Aspice bis senos laetantis agmine cycnos,
L’oiseau de Jupiter, glissant de la région éthérée, dans le ciel
aetheria quos lapsa plaga Iouis ales aperto
[395] Découvert troublait leur vol, mais maintenant en longue file
395 turbabat caelo ; nunc terras ordine longo
On les voit atterrir ou, s’ils ont déjà touché le sol, attendre.
aut capere, aut captas iam despectare uidentur :
De même qu’ils sont revenus et jouent dans le bruissement des ailes,
ut reduces illi ludunt stridentibus alis,
Et qu’il se sont rassemblés autour du ciel, et qu’ils ont fait entendre leur chant,
et coetu cinxere polum, cantusque dedere,
Ce n’est pas autrement que tes vaisseaux avec les jeunes gens de ton peuple
haud aliter puppesque tuae pubesque tuorum
[400] Sont au port ou en gagnent l’entrée toutes voiles dehors.
400 aut portum tenet aut pleno subit ostia uelo.
Continue tout droit simplement, où te mène le chemin dirige tes pas. »
Perge modo, et, qua te ducit uia, dirige gressum.’

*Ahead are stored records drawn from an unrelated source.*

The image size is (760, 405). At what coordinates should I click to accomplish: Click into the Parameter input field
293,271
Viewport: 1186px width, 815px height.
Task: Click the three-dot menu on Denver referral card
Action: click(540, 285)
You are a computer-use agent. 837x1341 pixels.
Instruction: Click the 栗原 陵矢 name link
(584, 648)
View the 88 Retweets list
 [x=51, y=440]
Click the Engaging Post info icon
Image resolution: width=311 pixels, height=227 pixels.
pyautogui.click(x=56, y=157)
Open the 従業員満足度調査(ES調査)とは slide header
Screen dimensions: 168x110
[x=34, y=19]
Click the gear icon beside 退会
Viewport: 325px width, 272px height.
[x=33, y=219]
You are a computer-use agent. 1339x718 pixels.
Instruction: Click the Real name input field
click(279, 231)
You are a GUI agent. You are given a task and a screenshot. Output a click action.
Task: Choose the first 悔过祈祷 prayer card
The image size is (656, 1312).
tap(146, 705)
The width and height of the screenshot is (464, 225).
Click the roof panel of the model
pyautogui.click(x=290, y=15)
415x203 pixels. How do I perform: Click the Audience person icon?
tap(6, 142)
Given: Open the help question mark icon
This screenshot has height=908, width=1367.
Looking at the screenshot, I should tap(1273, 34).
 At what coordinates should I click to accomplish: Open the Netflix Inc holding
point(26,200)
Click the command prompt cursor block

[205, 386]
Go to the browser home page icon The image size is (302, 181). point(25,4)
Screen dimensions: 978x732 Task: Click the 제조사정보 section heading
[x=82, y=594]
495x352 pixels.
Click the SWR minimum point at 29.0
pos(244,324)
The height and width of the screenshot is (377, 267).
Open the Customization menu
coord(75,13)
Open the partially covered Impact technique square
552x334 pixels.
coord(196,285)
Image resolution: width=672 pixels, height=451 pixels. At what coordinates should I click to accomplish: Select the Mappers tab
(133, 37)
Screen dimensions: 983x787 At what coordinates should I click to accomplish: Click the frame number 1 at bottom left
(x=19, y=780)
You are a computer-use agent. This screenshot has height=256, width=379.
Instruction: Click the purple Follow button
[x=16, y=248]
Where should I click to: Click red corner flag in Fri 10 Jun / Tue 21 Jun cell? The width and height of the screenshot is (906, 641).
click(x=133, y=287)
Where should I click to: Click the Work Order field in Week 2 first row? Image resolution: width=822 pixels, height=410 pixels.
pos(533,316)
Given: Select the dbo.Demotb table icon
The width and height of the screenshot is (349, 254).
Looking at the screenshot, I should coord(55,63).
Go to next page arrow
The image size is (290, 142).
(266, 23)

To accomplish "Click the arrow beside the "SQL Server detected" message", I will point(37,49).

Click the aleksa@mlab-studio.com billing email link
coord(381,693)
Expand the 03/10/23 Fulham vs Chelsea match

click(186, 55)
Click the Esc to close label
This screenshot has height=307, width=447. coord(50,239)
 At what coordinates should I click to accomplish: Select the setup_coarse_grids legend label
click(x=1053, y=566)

Ayant fini de parler elle se retourna et sa nuque rose se nimba de lumière,
Dixit, et auertens rosea ceruice refulsit,
Et du sommet de sa chevelure un divin parfum d’ambroisie
ambrosiaeque comae diuinum uertice odorem
S’exhala, sa robe tomba jusqu’aux pieds
spirauere, pedes uestis defluxit ad imos,
[405] Et en marchant se révéla la vraie nature de la déesse. Mais lui,
405 et uera incessu patuit dea. Ille ubi matrem
Dès qu’il eut reconnu sa mère, la suivit qui disparaissait en lui criant :
adgnouit, tali fugientem est uoce secutus :
« Pourquoi si souvent, cruelle toi aussi, trompes-tu ton fils
’Quid natum totiens, crudelis tu quoque, falsis
Sous des apparences fausses ? Pourquoi ne m’est-t-il pas permis
ludis imaginibus ? Cur dextrae iungere dextram
De mettre ma main dans la tienne, d’entendre ta vraie voix et d’y répondre ? »
non datur, ac ueras audire et reddere uoces ?’
[410] Ainsi lui fait-il reproche, puis il dirige ses pas vers les remparts.
410 Talibus incusat, gressumque ad moenia tendit :
Mais Vénus entoura les marcheurs d’un air opaque,
at Venus obscuro gradientes aere saepsit,
La déesse les enveloppa d’un épais manteau de brouillard
et multo nebulae circum dea fudit amictu,
Afin que personne ne pût les voir ou les toucher,
cernere ne quis eos, neu quis contingere posset,
Ni leur causer du retard ou demander les motifs de leur présence.
moliriue moram, aut ueniendi poscere causas.
[415] Elle-même s’en va à Paphos par les airs et elle revient chez elle
415 Ipsa Paphum sublimis abit, sedesque reuisit
Avec plaisir, là où elle a son temple, où cent autels brûlent
laeta suas, ubi templum illi, centumque Sabaeo
De l’encens de Saba et exhalent le parfum des couronnes fraîchement tressées.
ture calent arae, sertisque recentibus halant.